Ревника услышанное заинтересовало.
— Ну-ка расскажи!
— Мы говорили с ним, и вдруг он сказал: «Что это, черт…» И тут же — бух! Скрежет шин, грохот и — тишина!
Ревник ударил кулаком по столу:
— Какого же черта ты молчал всю ночь!
— Напился. До беспамятства.
— Понимаете, что это значит? — вскричал Ревник, обращаясь неизвестно к кому, но тыча пальцем в противоположную стену. — Это значит, что все, что там было, попало в руки полиции!
Все поглядели на пустой сейф.
— Уберите его, — приказал Ревник.
Алексея опять потащили к машине и повезли в горы. Согреваясь после ночной прохлады, сосны источали сильный запах. Они провели его в заросли, где бывший кагэбэшник наконец-то воспользовался «стечкиным».
2
Солнце над плодородной поймой Гвадалквивира уже двадцать пять минут как жарило вовсю. Когда Фалькон в 8.30 утра возвращался обратно в город, на градуснике было почти тридцать. Дома он полежал не раздеваясь в прохладе кондиционера и попытался уснуть. Не вышло. По пути он выпил еще кофе.
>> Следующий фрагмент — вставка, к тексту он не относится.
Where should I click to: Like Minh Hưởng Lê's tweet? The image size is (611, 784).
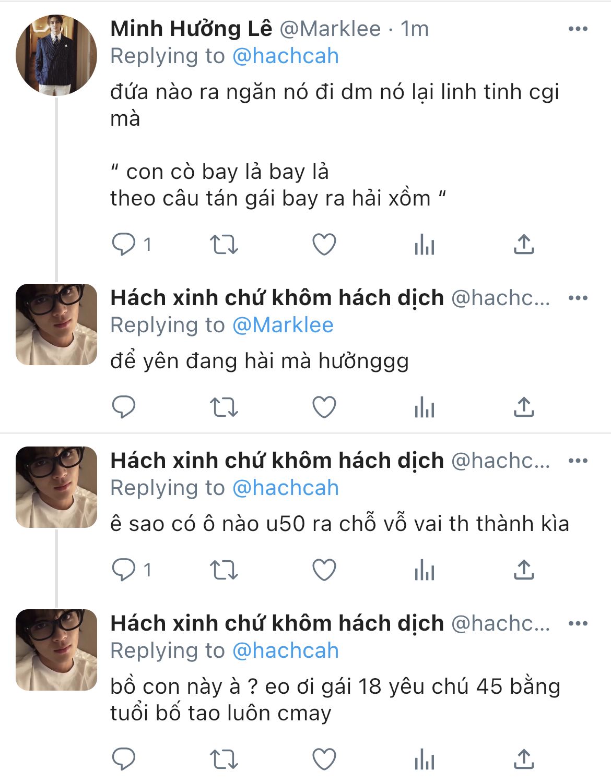(324, 244)
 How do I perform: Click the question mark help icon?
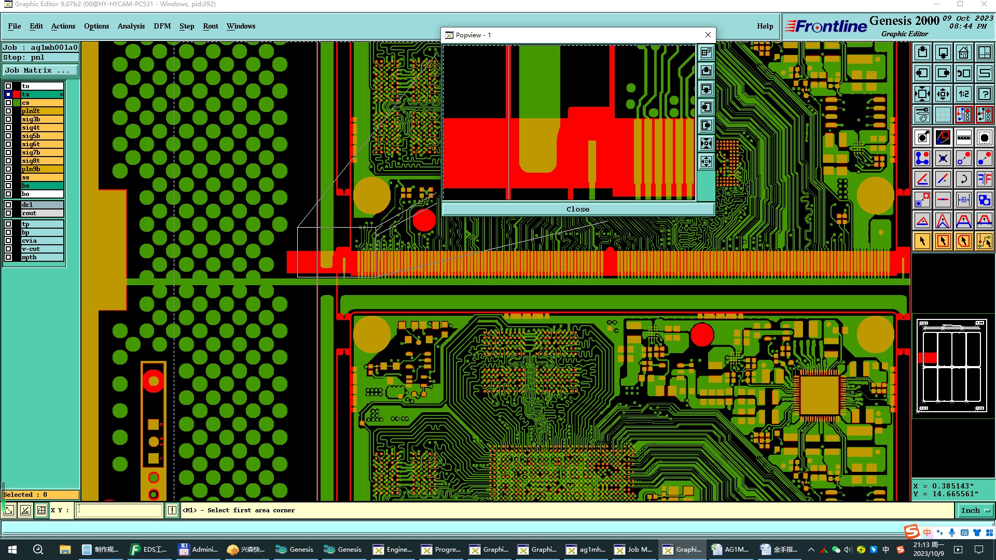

Ехать было недолго — по набережной вдоль остроконечных пиков ограды и ворот арены для боя быков «Ла-Маэстранса» с ее белесым фасадом, гладким и поблескивающим, как глазурь на торте, с круглыми отверстиями окон, темно-красными дверьми и маркизами, обведенными охристой каймой. Финиковые пальмы возле Золотой башни никли на фоне уже побелевшего от зноя неба, а медленные воды реки под мостом Сан-Тельмо казались зелеными и не искрились, как бывает осенью.
Пустынность площади Кубы и разбегающихся от нее торговых улиц лишний раз подтверждала тот факт, что летняя жара еще не схлынула и всей своей мощью обрушивалась на город. Жители Севильи, вернувшиеся окрепшими после летних отпусков, чувствовали, как силы их вновь убывают от жары, бесконечных отключений электричества и стойкой духоты старого города.
Обычные для конца лета грозы, что омывают мостовые, окатывают благодатным ливнем изнывающие от зноя деревья, оживляют спертую атмосферу и вновь привносят краски в тусклое выцветшее небо, на этот раз не прогремели. Усталые дамские веера, без устали работавшие с самого конца мая, раскрывались без своего характерного бодрого щелканья, и руки дам подрагивали, трепеща в грустном предвкушении еще одного месяца беспрестанного судорожного обмахивания.
В 10.15 утра в конторе еще никого не было, а документация, касавшаяся севильского взрыва 6 июня, по-прежнему громоздилась на столе и вокруг высокими, по колено, непролазными кипами. Подготовка судебного процесса над двумя подозреваемыми, похоже, должна была занять месяцы, если не годы, успех же никто не гарантировал. Прямо перед глазами Фалькона на стене маячила схема с именами и предполагаемыми связями участников того, что пресса окрестила католическим заговором, но там имелся пробел, грозивший превратиться в тупик.
Садясь за рабочий стол, он каждый раз заново перебирал в памяти отраженные в схеме обстоятельства дела. Их было пять.
1. Хотя двое находившихся под арестом подозреваемых и были безусловно и прочно связаны с двумя главарями — все четверо были правыми, а к тому же католиками, откуда и пошло название, — никто из них не имел понятия о том, кто именно подложил бомбу, разрушившую в Севилье 6 июня многоквартирный дом и соседний с ним детский сад.